■ WHAT YOU HAVE TO DO: Please return the data that follows precisely as written, but without the images.

● ● ● ●

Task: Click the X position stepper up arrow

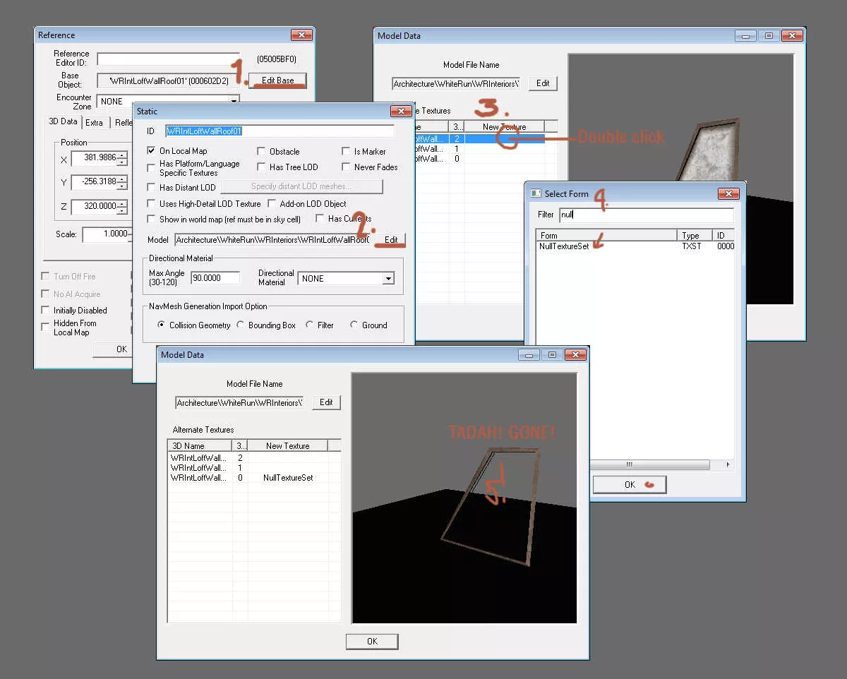Action: [x=121, y=156]
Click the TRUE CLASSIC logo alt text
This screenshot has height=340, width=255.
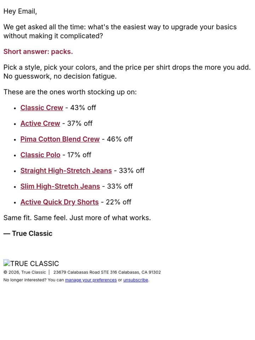(x=35, y=264)
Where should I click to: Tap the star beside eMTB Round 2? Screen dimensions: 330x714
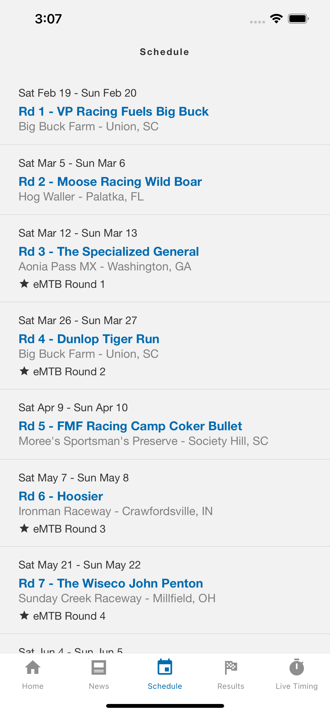(24, 371)
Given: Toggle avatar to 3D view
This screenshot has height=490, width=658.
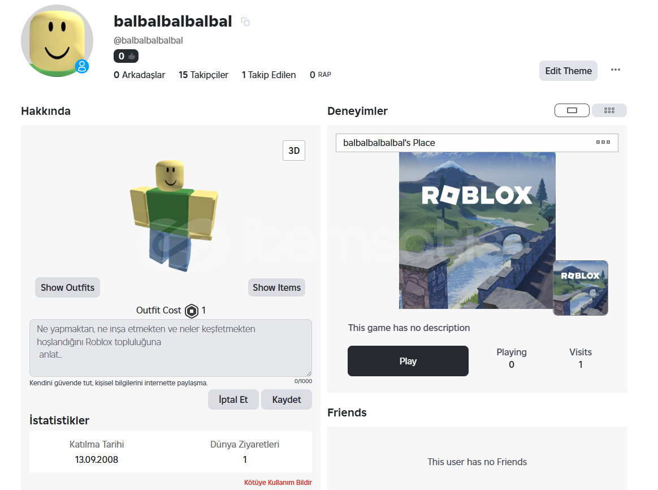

● ● ● ●

■ ANSWER BOX:
Task: Click the X position stepper up arrow

Action: [x=121, y=156]
Click the TRUE CLASSIC logo alt text
This screenshot has height=340, width=255.
(x=35, y=264)
Where should I click to: Tap the star beside eMTB Round 2? Screen dimensions: 330x714
(24, 371)
Given: Toggle avatar to 3D view
This screenshot has height=490, width=658.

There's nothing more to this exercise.